In our evaluation, TOC’s offline optimization mitigated the risk of collisions by using a safety margin on the environment and user models. This comes at the cost of decreasing the valid search space and eliminating valid solutions. For example, Grice et al. (2013) found that contact can be both beneficial and acceptable during robotic assistance. Allowing contact can increase the space of reachable poses, and there are methods for controlling contact safely (Killpack et al. 2016).

Fig. 13
figure 13

The TOC score is positively correlated with accuracy and negatively correlated with variance in accuracy. For this figure, collision-free IK solutions were found to all goals results in TOC scores above 1.0. The amount above 1.0 is the weighted TC-manipulability score for the configuration

Fig. 14
figure 14

The PR2 can perform the shaving task on the human model in bed from a single location if there is no wall behind the bed. (Top) the configuration TOC selected (bottom) a visualization of the robustness to error in the human model’s pose on the bed for this configuration

5.4 Computational efficiency

On average, TOC took 70 minutes, the IK solver baseline took 6 minutes, the capability map took 1.5 minutes, and the capability map with collision took 34 minutes on average. All computations were performed using a single thread on a a 64-bit, 14.04 Ubuntu operating system with 8 GB of RAM and a 3.40 GHz Intel Core i7-3770 CPU. These particular durations would all be excessively long for a robotic system intended to provide assistance with ADLs.
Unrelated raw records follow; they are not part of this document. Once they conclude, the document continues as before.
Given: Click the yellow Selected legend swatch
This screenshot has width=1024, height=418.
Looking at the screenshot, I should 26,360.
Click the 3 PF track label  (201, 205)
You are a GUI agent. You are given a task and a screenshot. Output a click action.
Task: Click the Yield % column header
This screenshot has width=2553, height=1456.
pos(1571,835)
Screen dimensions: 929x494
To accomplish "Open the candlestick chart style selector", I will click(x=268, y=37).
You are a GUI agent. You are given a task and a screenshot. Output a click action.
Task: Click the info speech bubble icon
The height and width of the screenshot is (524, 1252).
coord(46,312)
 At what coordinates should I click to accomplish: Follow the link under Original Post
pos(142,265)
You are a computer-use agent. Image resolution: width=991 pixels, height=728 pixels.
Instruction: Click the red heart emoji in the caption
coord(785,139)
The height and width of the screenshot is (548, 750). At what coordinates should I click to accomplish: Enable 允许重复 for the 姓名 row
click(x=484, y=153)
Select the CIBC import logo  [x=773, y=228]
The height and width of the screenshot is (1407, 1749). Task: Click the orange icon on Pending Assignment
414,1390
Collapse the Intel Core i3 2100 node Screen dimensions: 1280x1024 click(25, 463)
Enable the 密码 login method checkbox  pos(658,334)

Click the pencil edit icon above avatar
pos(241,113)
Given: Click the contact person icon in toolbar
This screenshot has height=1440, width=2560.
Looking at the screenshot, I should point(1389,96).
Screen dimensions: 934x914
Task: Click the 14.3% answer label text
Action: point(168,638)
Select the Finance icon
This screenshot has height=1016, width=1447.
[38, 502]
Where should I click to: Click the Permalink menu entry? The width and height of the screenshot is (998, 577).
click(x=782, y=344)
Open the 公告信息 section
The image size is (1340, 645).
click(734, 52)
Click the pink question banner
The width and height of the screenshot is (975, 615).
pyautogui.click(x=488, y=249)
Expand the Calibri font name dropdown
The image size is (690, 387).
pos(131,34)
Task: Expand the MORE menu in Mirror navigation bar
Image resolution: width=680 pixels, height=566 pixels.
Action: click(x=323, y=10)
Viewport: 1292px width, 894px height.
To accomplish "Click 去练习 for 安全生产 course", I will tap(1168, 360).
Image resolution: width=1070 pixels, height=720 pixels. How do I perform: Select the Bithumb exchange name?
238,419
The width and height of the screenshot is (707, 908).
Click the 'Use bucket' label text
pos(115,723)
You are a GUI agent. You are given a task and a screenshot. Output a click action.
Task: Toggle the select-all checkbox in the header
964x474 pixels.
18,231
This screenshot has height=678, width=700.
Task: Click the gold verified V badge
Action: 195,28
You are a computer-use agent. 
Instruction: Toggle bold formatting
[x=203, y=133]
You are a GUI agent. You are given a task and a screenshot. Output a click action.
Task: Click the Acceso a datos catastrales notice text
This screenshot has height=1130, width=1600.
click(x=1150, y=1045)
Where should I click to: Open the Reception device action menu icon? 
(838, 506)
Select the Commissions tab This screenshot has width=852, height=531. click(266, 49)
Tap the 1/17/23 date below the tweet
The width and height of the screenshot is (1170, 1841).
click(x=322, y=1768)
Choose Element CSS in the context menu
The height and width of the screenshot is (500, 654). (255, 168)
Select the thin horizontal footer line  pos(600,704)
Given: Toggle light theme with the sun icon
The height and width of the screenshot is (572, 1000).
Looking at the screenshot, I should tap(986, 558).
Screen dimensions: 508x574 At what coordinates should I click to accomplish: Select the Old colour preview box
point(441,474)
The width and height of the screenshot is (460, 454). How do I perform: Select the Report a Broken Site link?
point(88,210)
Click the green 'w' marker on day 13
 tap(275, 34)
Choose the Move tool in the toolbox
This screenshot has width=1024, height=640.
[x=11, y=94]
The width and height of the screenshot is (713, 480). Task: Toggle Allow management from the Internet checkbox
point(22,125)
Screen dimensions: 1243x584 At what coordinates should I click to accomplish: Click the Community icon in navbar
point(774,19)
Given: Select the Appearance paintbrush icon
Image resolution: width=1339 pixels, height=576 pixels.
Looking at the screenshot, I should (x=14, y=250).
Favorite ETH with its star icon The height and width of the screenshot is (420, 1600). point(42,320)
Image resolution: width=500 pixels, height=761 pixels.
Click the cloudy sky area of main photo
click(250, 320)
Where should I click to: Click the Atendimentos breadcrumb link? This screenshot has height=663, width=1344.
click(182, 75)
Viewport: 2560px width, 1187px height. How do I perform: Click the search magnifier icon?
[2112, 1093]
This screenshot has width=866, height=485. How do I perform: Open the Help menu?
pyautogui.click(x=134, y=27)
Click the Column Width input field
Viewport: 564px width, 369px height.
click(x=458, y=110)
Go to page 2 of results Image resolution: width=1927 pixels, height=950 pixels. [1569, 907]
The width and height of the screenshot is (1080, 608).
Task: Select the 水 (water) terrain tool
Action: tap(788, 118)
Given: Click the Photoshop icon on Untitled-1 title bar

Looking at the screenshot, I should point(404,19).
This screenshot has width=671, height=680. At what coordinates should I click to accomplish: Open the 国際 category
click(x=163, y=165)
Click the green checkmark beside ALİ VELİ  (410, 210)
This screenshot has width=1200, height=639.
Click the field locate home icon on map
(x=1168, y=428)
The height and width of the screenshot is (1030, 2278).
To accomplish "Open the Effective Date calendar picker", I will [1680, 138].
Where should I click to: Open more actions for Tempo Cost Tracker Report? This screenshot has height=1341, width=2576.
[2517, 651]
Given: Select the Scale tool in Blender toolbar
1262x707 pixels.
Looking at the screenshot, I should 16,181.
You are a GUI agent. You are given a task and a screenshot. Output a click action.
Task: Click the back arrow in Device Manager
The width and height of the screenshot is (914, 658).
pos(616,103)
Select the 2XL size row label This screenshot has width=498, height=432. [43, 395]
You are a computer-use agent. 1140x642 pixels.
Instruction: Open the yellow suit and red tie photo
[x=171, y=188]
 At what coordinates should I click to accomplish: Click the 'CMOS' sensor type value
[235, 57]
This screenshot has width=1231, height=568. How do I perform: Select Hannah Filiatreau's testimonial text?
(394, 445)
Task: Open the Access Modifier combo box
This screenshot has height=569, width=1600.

With more efficient software and improved hardware, the IK solver could potentially be fast enough for online use, although its performance in our tests was relatively poor. The other methods require substantially more computation, but perform significantly better. All of the baseline methods could be used with the TOC framework to generate training pairs offline in order to generate an approximate function for efficient online use. Also, all algorithms in our evaluation used CMA-ES to optimize the robot configurations. Other optimization algorithms could result in different performance and timing.

5.5 Design application

TOC could potentially be used to assist in the design of environments. For example, in our evaluations with the robotic bed, TOC selected a configuration for the bed by including the bed’s DoF in the robot configuration. Although we considered the bed to be a robotic bed under control of the robot, one could instead allow TOC to control features of the environment that can be altered by humans, such as the placement of the bed in the room. For example, we have found that for the shaving task, if there is sufficient space behind the bed, the PR2 can perform the task from a single configuration instead of requiring two configurations. Figure 14 shows the configuration found by TOC for shaving in the robotic bed without a wall and visualizes the robustness to error in the pose of the human model.

6 Conclusion

In this work, we have presented task-centric optimization of robot configurations (TOC), a method to select one or two configurations for robots to assist with tasks around a person’s body. TOC uses TC-reachability and TC-manipulability, metrics that we have developed, to represent the robot’s dexterity, and implicitly handle error. TOC is particularly suitable for robotic assistance with activities of daily living (ADLs) that can be well-modeled as a set of end-effector poses attached to the human body. We have shown that TOC can determine a set of one or two robot configurations from which the robot can perform a task well. TOC performs the bulk of its computation offline using models of the task, robot, environment, and person to generate a function that rapidly (\(\le 1\) s) estimates the optimal set of robot configurations for a task given observations at runtime. We provide evidence that configurations selected by TOC are robust to errors between the models used offline and observations at run time. We created 9 models of assistive tasks to test our system in simulation and showed that for each task TOC’s average success rate was higher than or comparable to three baseline algorithms based on state-of-the-art methods from the literature. TOC had an overall average success rate of 90.6% compared to 50.4%, 43.5%, and 58.9% for the baseline methods.